Mitsubishi companies hit by cyber attack, ransomware

This month, multiple subsidiary companies of the Japanese motor giant Mitsubishi have been hit by a series of cyberattacks.

Mitsubishi Electric has been reportedly hit by a data breach, whereas Dopple ransomware ops claim they had stricken the systems of Mitsubishi Polycrystalline Silicon America Corporation this month.

Mitsubishi Electric hit by another data breach

Mitsubishi Electric has fallen victim to a cyberattack a second time since January this year, according to a report.

Yesterday, the company’s executives said they were verifying details of 8,653 accounts involved in business transactions to assess the impact of the breach, and if sensitive banking information was leaked.

In the January attack, “highly confidential information” from public sectors including defense, railways, and electric power supply had been reportedly stolen.

Mitsubishi Polycrystalline plant allegedly hit by ransomware

As observed by Security Report, the leak site of Dopple ransomware ops lists a small number of files that appear to belong to a Mitsubishi Polycrystalline production facility in Alabama.
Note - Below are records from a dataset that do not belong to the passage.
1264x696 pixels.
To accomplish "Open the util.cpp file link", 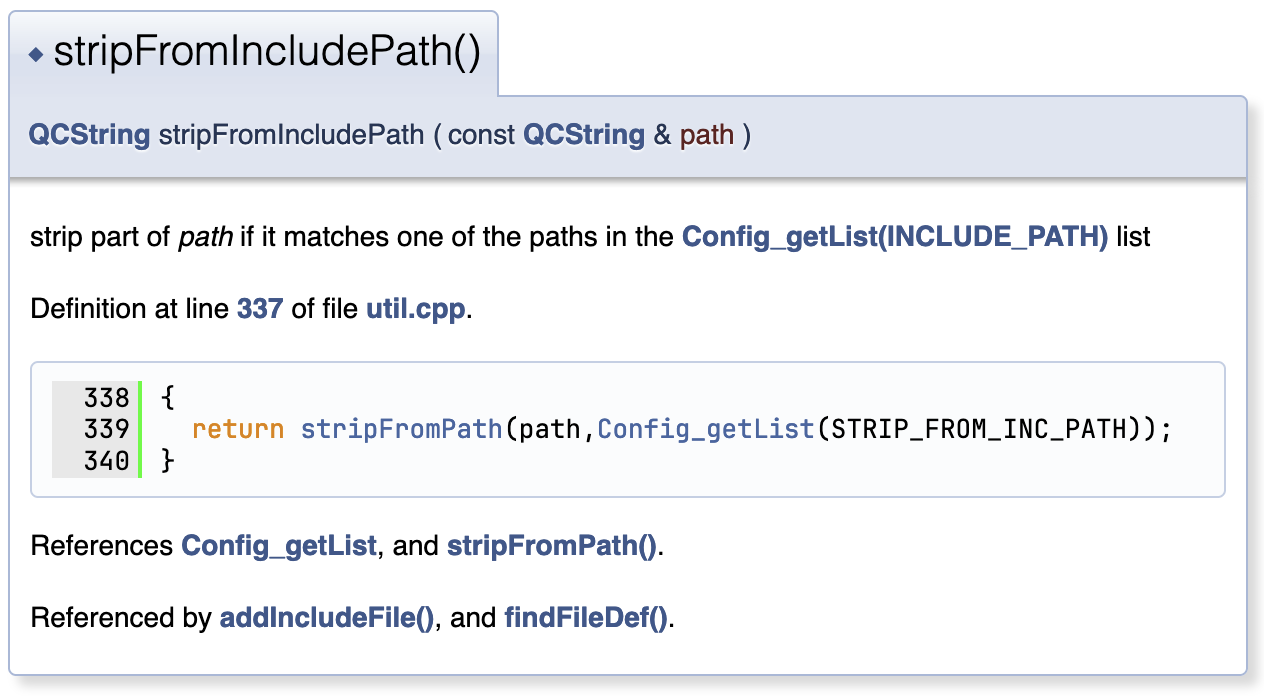I will point(415,309).
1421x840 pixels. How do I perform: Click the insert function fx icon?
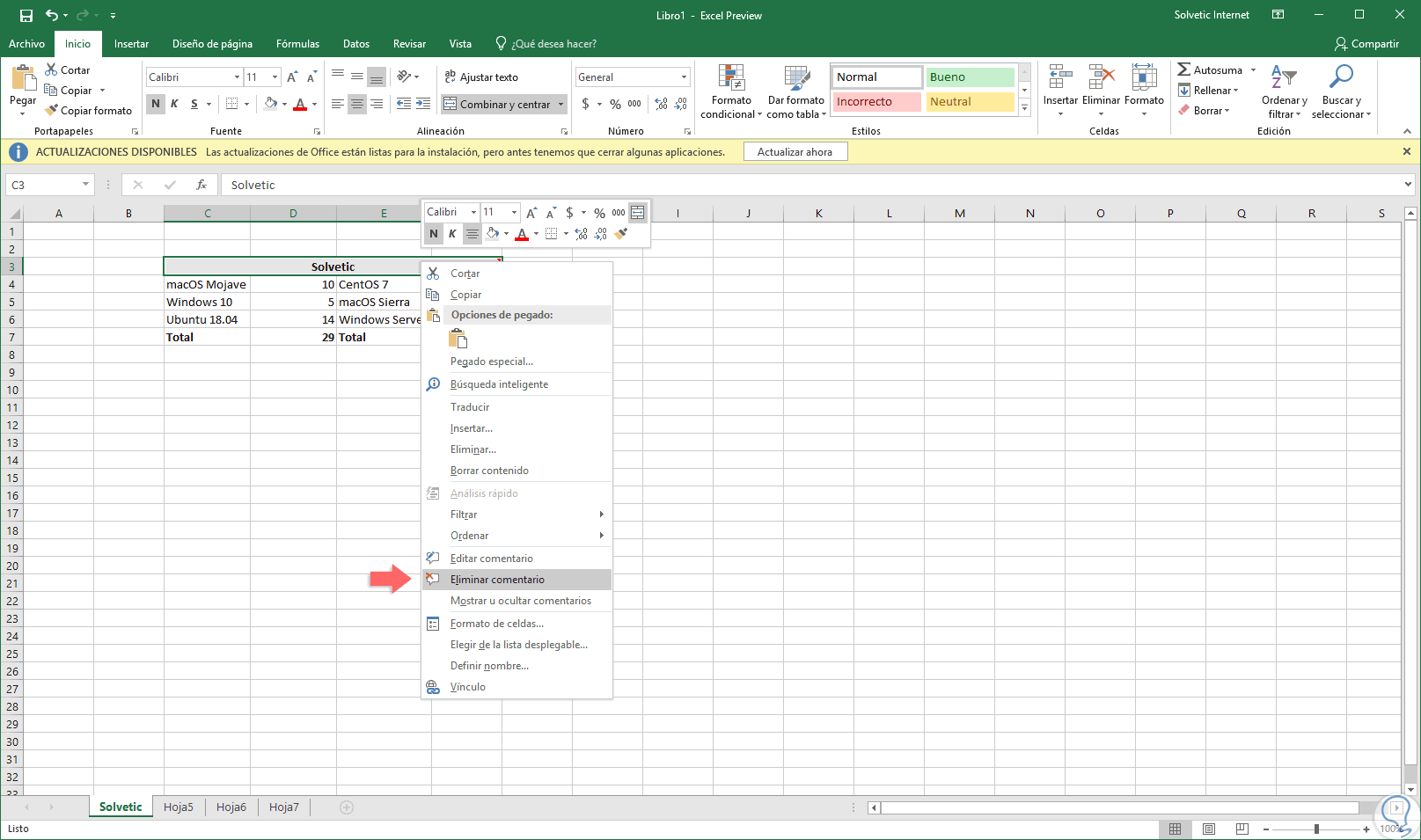click(x=201, y=185)
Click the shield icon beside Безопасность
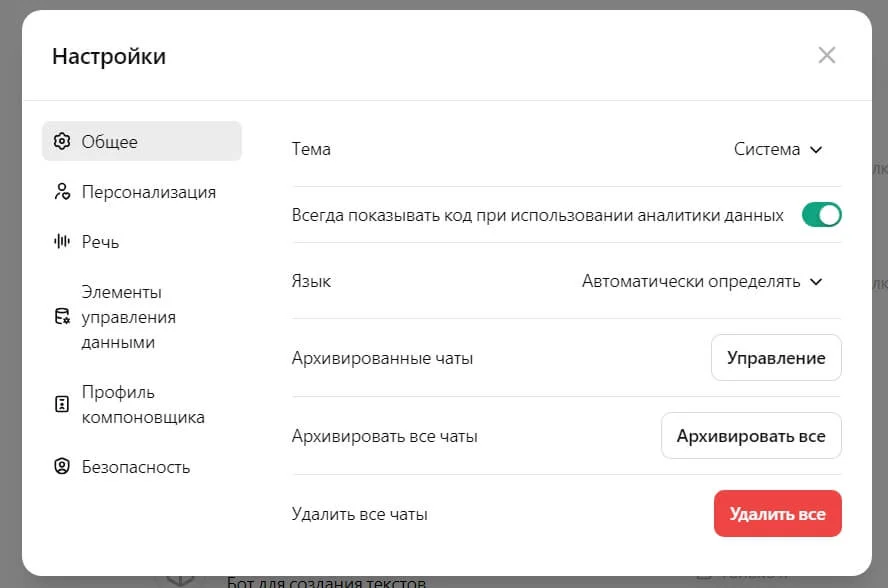Viewport: 888px width, 588px height. pos(62,467)
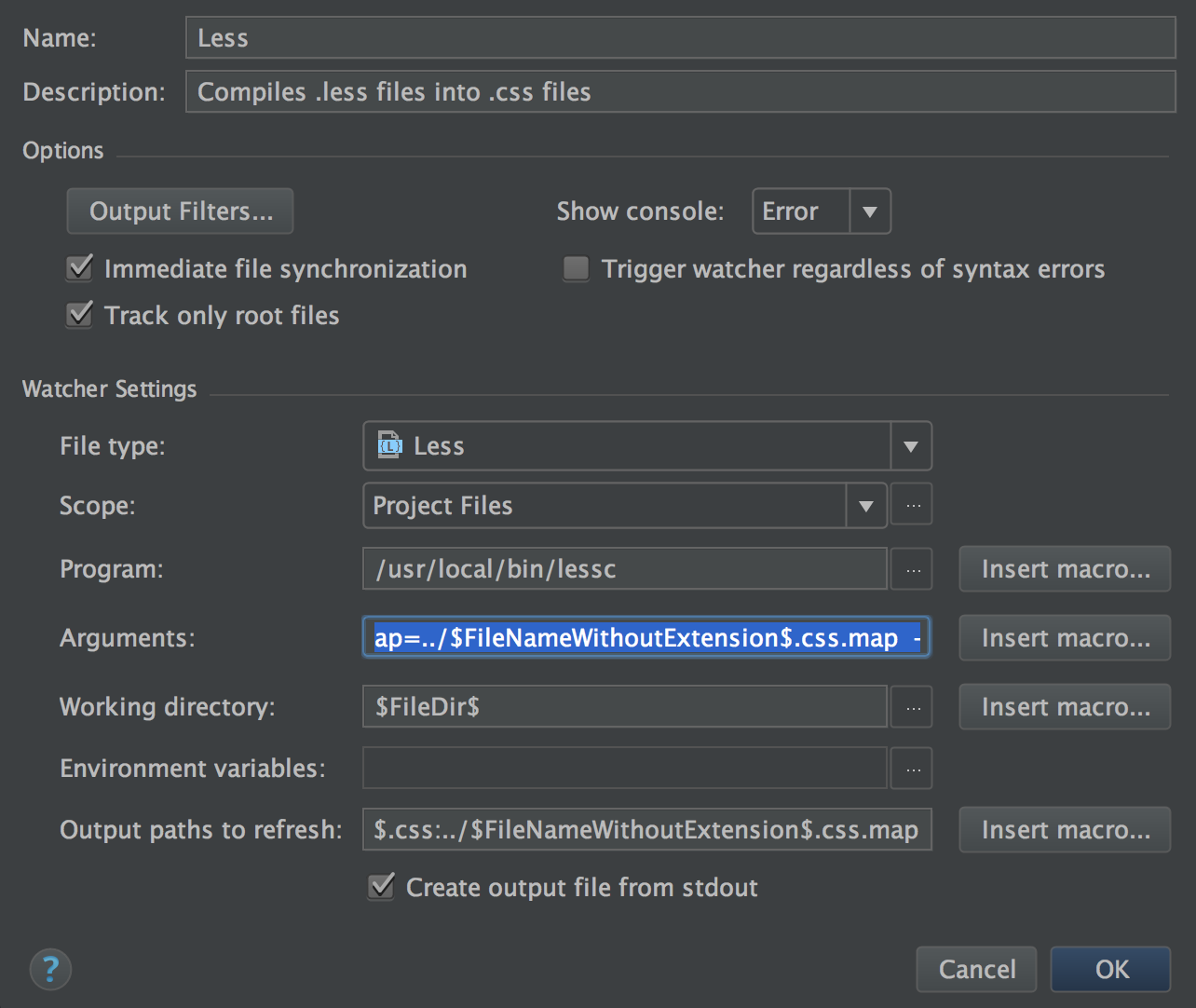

Dopple operators leaked a total of 5 documents on November 5, 2020, indicating the breach had occurred on or before this date.
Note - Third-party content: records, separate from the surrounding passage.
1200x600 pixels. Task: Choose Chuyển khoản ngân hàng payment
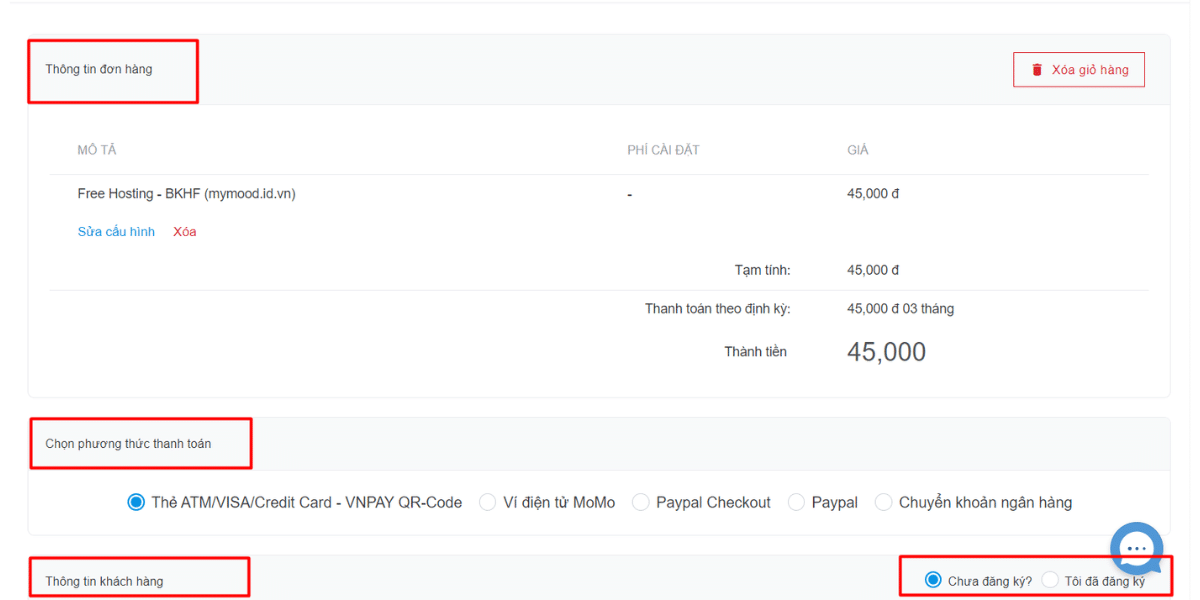(884, 502)
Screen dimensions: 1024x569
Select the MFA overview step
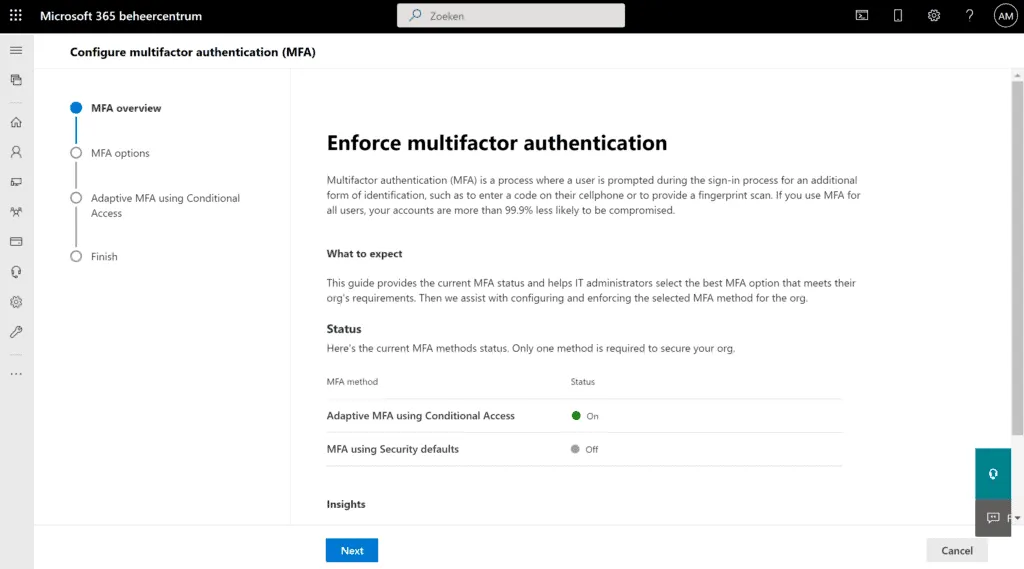pos(125,108)
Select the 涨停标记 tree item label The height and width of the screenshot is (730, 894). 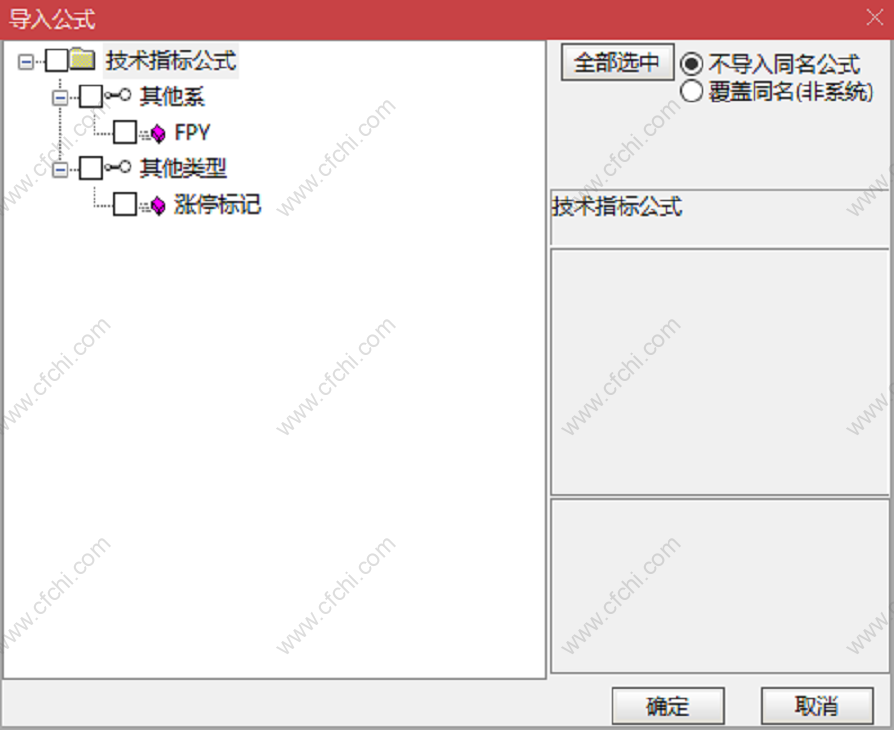[x=217, y=204]
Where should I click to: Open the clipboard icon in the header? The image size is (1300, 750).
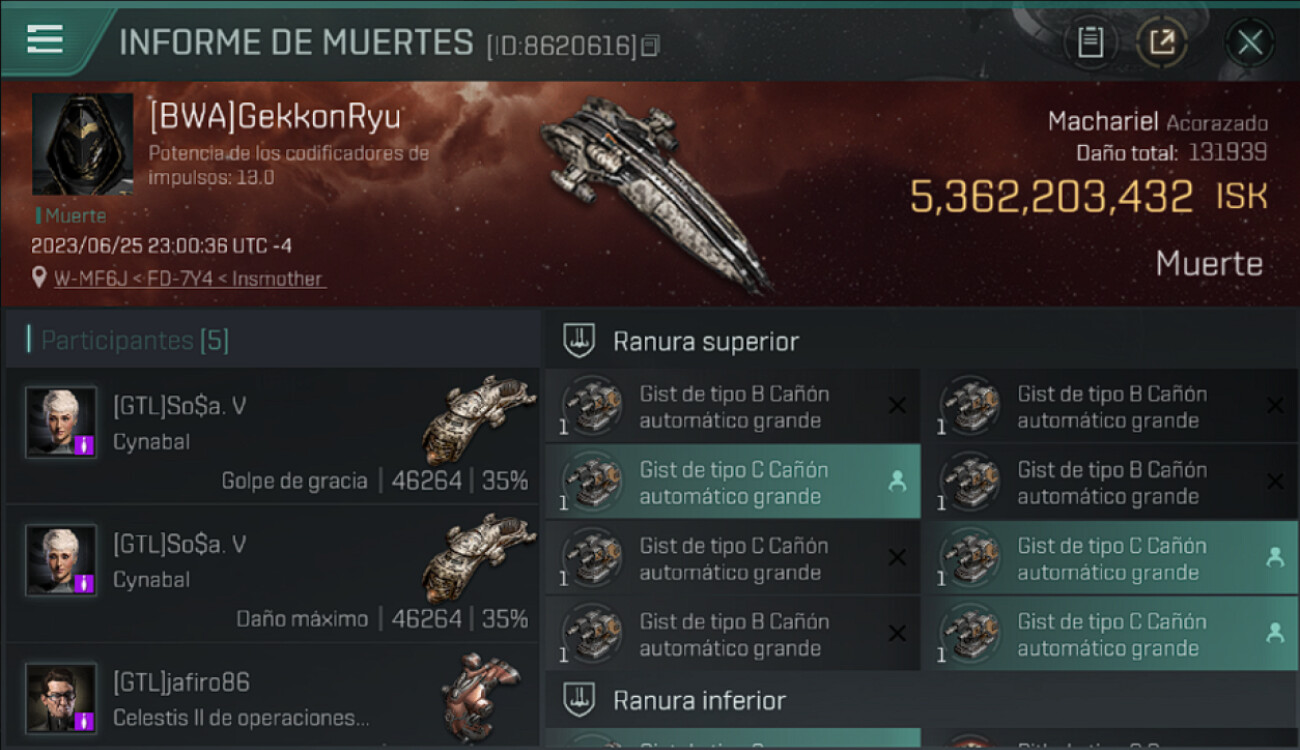pos(1091,42)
The latest timestamp present on one of the leaked employee timesheets is September 28, 2020.

However, based on the small number of leaked documents with limited information as seen by Security Report, it appears the cyberattack was limited to a single facility, maybe even an isolated workstation.

At this time, not much information is available as to what steps Mitsubishi companies have taken to prevent future breaches like these.

The repeated attacks on Mitsubishi companies seem to be work of skilled threat actors, given Mitsubishi plays a major role in powering Japan’s national security systems and infrastructure.